I don’t feel we should be loading free open source software on a live server as it isn’t secure. Our server contains many other websites and has the potential to cause major disruption to our clients if it goes down. We’ve not had any issues for the last 2-3 years and although not intentional, it has made whoever loaded this on look very silly that you’ve used free open source software which has led to an exploit."

I have Piwik installed on hundreds of sites and have never had a problem such as this, I always update whenever a new version is released.

I’m at a loss to understand how this happened, can anybody give me a pointer?

Thanks

Hi @winchelsea

The “exploit” that the customer links to is only “exploitable” by a Super User of Piwik. Therefore, their hypothesis that Piwik caused the security hole, is only valid if someone with Super User has messed up and leaked their password for an hacker to use to connect and upload a malicious plugin to Piwik.

We have received countless of such reports in the past, people blaming Piwik for their hack, but in all cases (so far, fingers crossed) Piwik was never at fault after deeper analysis.

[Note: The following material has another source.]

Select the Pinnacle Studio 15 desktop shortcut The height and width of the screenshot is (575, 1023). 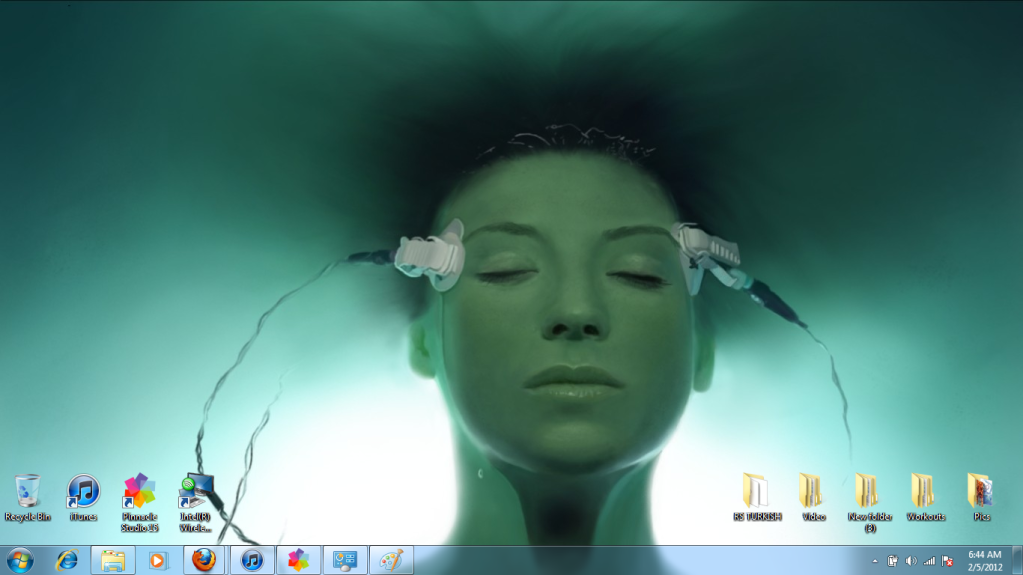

In that case they need to double check the logs which can be used to confirm whether or not the attacker used Piwik to upload a malicious plugin. Look at all piwik logs containing index.php to see the history of all requests to Piwik, and one will be able to see whether an attacker has gained Super User access (likely, by phishing, or internet hacking, or a Super User losing their devices etc etc.) and used that Super User access to upload a malicious plugin giving server access.

Note that this “security hole” has been fixed recently, and now by default we don’t allow Super Users to upload custom plugins by default. They need to set a config setting in Piwik to enable the capability to upload a custom plugin.

In any case don’t just trust the customer but make sure they check their assumption by looking at logs. Guessing don’t work in security. Good luck and let us know what they find

1 Like

Thanks @matthieu

There’s definitely no Super User security breach, I am the Super User, in fact the only User for this installation. Every install of Piwik that we do uses a new randomly generated password on a computer that is standalone and not connected to the internet and located in a secure room, these passwords are always 16 digit and in the !R~qmXcUD.JEt?J1 type of format, if somebody has found a way to breach our security just to get to this one website I would like to meet them.

I have asked the client for their server logs for analysis, I will post back once they are received.

Thanks again.

Closed as the keywords attract spammers.

If you want to further discuss this topic just open a new thread.